Passage:
(begin)

This achievement is yours as much as ours.
Your Action Items (Yes, You)
If you use Cobra or Viper: Thank you for your trust. Update to the latest versions to get these improvements. We’re committed to maintaining this higher standard.
If you maintain open source: I encourage you to explore the security resources available through OpenSSF. The tools are accessible, and the community is supportive. We’re all learning together.
If your company depends on open source: Please consider how you might support the projects that form your foundation. Giving your employees time to contribute back is often the most valuable support you can offer.
The View From Here
Looking at where these projects are today fills me with gratitude. We built the foundation. The Go community reinforced it. And now, thanks to GitHub and this incredible cohort, we’ve done the seismic retrofitting to make sure it can handle whatever comes next.
To everyone who’s been part of this journey thank you.
Now if you’ll excuse me, I need to update some dependencies. Security never sleeps, but at least now it has better tooling.
P.S. - For a deep dive into the technical details, the Cobra team’s post has comprehensive notes. If you have questions, we genuinely want to hear them—that’s how we all improve.
P.P.S. - If you’re wondering about the impact: when you run kubectl
, you’re using Cobra. When your services load configuration, they’re likely using Viper. We’re all connected in this dependency graph we call modern software. Thank you for being part of it.

(end)

Exercise directions: Write out the passage on Cobra and Viper, starting with "Now if you’ll" and going on through "we all improve.", and substitute "instrumentation" for "tooling". The records that come next are separate from the passage on Cobra and Viper.

Records from a pointing dataset:
(begin)

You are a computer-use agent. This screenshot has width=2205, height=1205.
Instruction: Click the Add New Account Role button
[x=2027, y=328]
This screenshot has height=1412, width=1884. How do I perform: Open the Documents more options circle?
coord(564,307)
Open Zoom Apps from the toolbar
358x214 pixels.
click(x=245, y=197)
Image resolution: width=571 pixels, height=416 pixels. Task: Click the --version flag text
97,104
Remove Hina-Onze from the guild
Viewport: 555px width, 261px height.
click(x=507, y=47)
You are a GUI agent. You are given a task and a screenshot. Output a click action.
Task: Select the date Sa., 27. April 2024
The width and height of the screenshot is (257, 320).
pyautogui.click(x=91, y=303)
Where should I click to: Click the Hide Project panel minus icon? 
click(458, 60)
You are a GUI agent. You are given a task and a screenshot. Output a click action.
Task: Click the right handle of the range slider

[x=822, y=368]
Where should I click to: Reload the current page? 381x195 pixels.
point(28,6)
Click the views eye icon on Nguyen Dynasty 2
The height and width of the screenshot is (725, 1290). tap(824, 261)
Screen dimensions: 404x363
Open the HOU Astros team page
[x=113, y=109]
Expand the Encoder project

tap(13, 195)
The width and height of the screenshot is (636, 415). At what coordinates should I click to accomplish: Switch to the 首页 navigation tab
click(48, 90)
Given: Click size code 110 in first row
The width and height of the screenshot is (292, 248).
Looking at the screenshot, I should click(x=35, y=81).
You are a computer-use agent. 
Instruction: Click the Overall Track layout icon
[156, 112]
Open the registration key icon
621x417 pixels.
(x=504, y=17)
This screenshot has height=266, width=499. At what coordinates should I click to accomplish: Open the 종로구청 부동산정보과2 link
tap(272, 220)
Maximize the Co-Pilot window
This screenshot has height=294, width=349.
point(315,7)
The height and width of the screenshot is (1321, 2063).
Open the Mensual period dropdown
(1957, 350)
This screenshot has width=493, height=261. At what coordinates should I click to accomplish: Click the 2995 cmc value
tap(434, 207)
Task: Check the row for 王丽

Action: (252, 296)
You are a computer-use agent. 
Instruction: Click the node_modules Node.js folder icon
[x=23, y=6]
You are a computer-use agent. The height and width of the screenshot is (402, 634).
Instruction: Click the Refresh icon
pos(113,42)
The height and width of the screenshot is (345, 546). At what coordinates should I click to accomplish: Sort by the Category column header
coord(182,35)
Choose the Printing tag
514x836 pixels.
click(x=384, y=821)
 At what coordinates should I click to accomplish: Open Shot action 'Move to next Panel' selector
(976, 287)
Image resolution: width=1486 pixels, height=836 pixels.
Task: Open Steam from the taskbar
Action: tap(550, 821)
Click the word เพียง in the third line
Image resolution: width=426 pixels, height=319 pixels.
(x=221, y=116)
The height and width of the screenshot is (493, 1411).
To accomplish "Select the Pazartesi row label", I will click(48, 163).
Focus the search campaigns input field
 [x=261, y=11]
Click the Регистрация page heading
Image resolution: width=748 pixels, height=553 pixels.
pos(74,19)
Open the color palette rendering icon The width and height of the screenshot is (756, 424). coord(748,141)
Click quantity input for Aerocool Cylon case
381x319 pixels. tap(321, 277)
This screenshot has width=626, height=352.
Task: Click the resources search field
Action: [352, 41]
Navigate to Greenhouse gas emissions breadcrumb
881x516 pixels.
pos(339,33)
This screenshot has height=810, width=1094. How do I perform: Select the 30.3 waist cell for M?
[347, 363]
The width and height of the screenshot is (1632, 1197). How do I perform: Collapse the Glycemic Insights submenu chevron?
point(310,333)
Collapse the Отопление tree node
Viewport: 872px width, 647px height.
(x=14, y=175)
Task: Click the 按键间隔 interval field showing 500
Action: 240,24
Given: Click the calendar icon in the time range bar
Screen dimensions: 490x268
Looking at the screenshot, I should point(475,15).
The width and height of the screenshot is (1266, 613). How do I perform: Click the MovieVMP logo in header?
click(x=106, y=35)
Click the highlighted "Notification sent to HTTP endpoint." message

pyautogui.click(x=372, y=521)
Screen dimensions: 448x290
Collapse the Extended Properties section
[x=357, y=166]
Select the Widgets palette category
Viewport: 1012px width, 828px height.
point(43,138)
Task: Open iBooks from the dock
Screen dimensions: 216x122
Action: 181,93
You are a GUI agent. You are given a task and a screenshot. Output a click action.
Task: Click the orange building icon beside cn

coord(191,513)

(end)

Exercise result:
Now if you’ll excuse me, I need to update some dependencies. Security never sleeps, but at least now it has better instrumentation.
P.S. - For a deep dive into the technical details, the Cobra team’s post has comprehensive notes. If you have questions, we genuinely want to hear them—that’s how we all improve.